Not only is this not clear in the federal legislation so far as I know, but few states have any sort of law stating that patients own thier information, either. It's easier to get your medical records in many places than your credit report, and we all know that's not too difficult.
BTW: Think not only of how information on you might be misused against you, but also how it could be misused against your offspring, since it will all be available on some big server somewhere. There's really no reason to expect that your records won't still be around long after you're gone, but they could be dangerous for quite a while: Hmm, his great-grandfather had cancer, eh? "I'm sorry, we don't have any positions that are a good fit for you at this time, but we'll keep your resume (and family health history) on file."
If the patient *doesn't* own their own data, then who does? It's likely some presently powerful entity that stands to benefit greatly from the serindipitous discoveries that doubtless lay waiting to be discovered in all that data. The data *is* quite valuable, and that's the problem - it's unlikely that the insurance companies, HMOS, pharma companies, etc. would let the patient own this data, they all want to control it themselves. The new federal directions on ownership of databaases make this even scarier.
At the same time, an ideal setup would allow anonymous searching across populations, but it's notoriously hard to prevent information about a single patient from being retrieved by data mining tools. (Show me the abstracted claim info for all female VPs at XYZ Corp that live in Yuma. Oops, there's only one? Well, that abstracting didn't hide much, now did it?)
Oh, and not to be alarmist, but as a former heatlhcare IT consultant, I can say that although most hospitals and docs are sincere in their intent to provoide privacy, in reality there is nearly none. The most secure systems you'll find in a hospital are the ones based on paper, and a big hospital loses thousands of charts and x-rays every year. Not like it really matters since all the most damaging info gets shuffled directly to the HMOs or insurance companies in already coded and classified form where it can *really* get misused behind closed doors. In my mind, the payers pose a far greater risk than the providers.
***********************************************
Patients must own patient data, and the providers and payers must realize they have a
fiduciary responsibility to maintain the privacy
of that data.
***********************************************
"The future's good and the present is nothing to sneeze at." - Roblimo's last
I work in the IS dept. of a medium sized hospital and I find this downright scary. Aside from a firewall there is little security here, and plenty of dial up lines. PCAnywhere is a popular tool. There are 5 unix servers and I (a sysop making In short it's a real mess, and if other hospitals are similiar, this is a security nightmare.
In short it's a real mess, and if other hospitals are similiar, this is a security nightmare.

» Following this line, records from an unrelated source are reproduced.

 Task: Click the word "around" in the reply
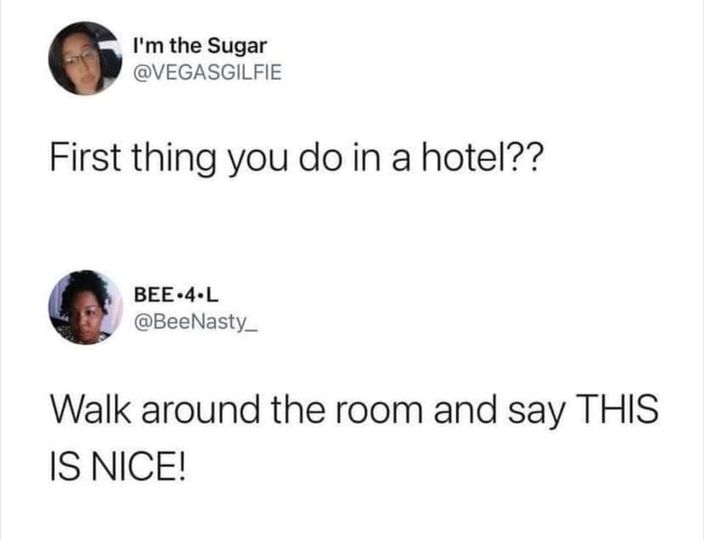pos(201,408)
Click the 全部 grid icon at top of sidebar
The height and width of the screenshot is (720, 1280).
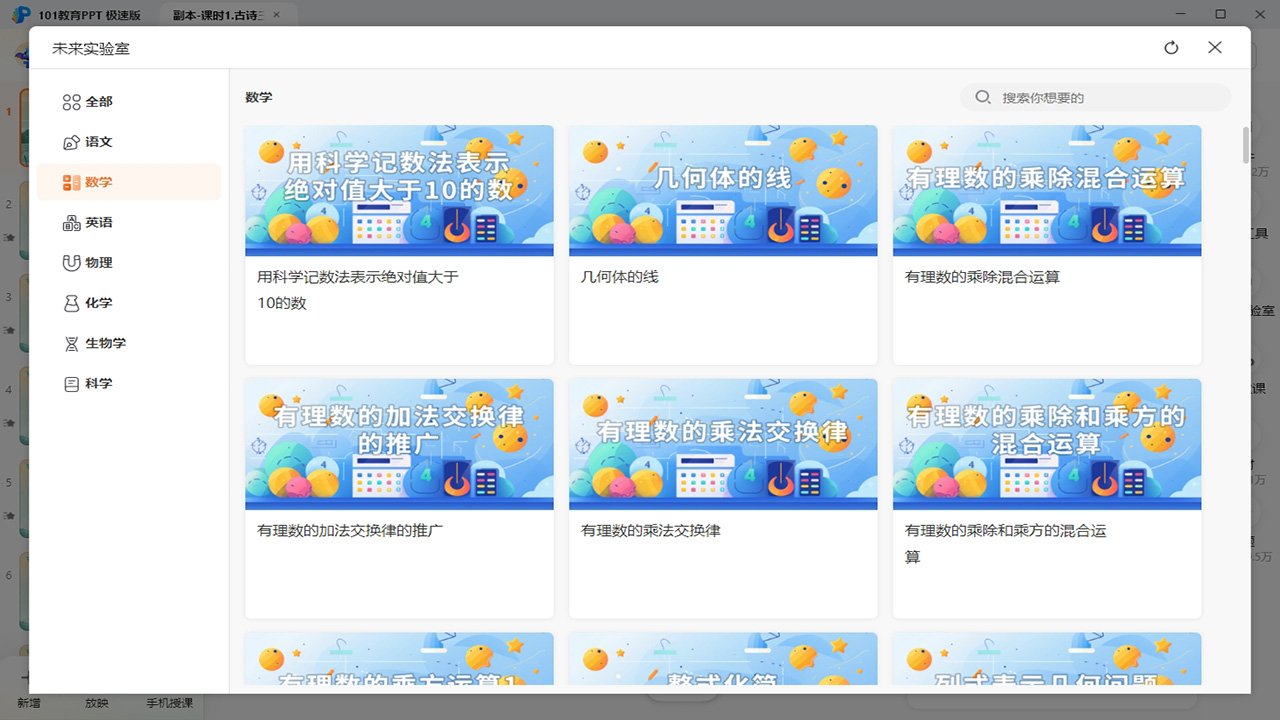71,101
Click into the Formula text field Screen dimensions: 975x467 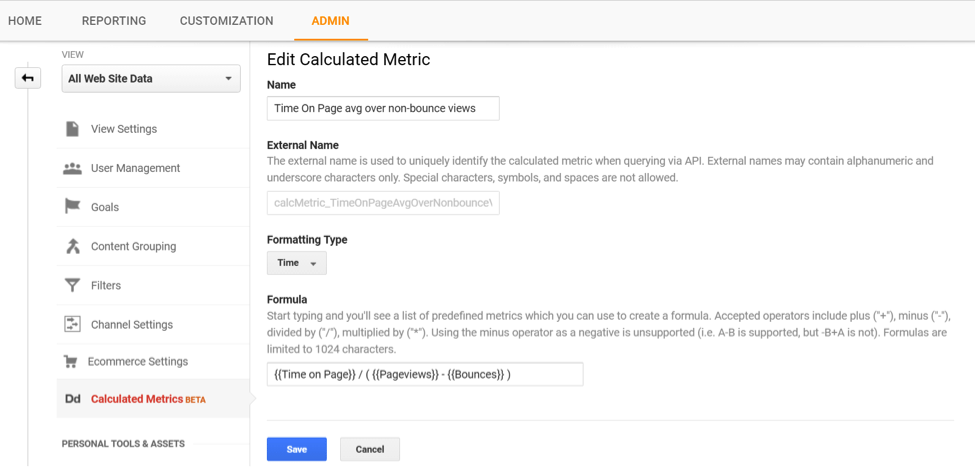[x=425, y=374]
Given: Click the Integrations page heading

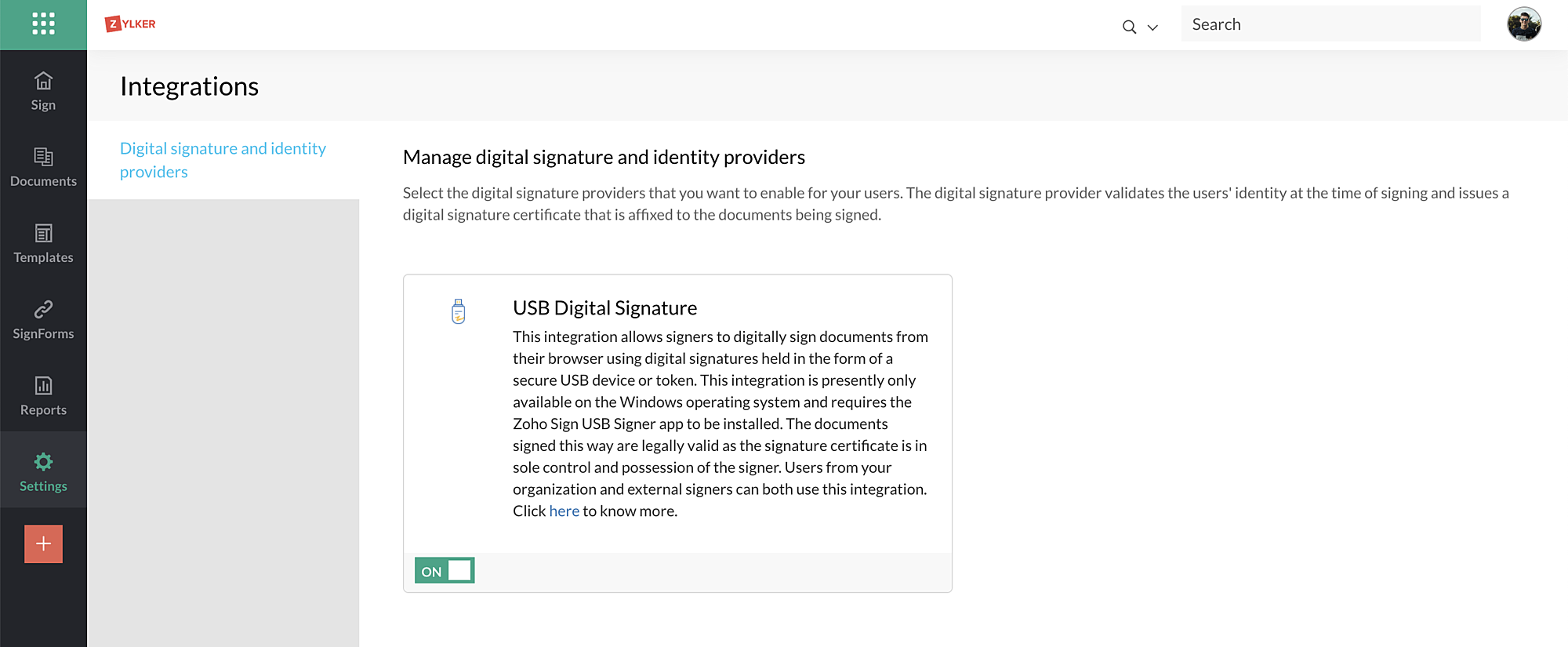Looking at the screenshot, I should click(x=189, y=86).
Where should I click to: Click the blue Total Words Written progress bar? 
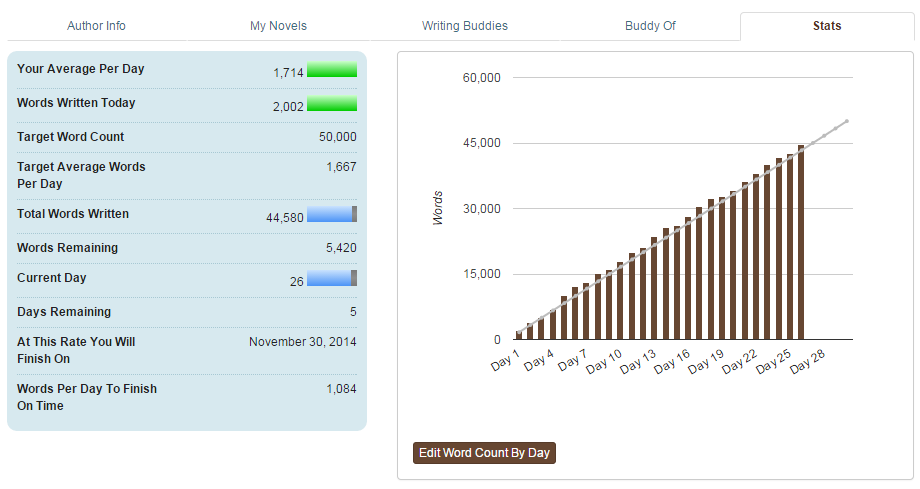(x=331, y=214)
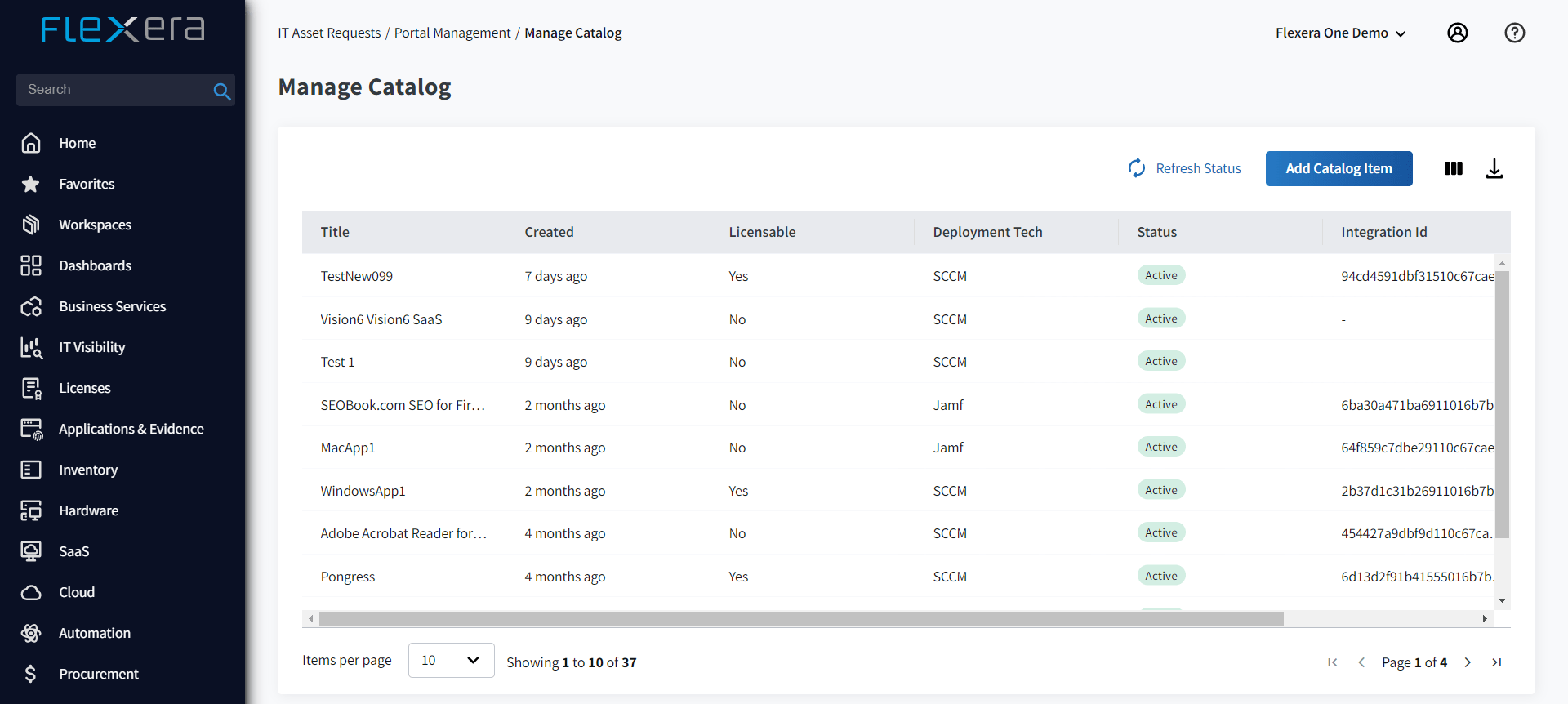Open the Licenses menu in sidebar
This screenshot has height=704, width=1568.
pyautogui.click(x=85, y=388)
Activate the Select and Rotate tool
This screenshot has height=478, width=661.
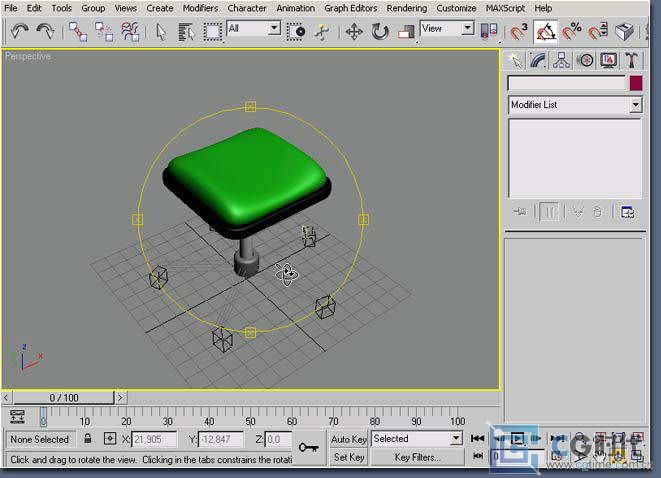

If you think this is a potential for disaster, be aware that, due to lack of qualified professionals in the United States AND a cheaper labor force in India, confidential medical records are being sent overseas to India for transcription. The dictated voice is being sent over the telephone lines to people in India who barely speak English, and the finished report is sent back. Not only is the quality often atrocious, but what if they wanted to make some extra money and blackmailed someone who has AIDs? What if they chose to monitor our disease trends to create their own biological weapons?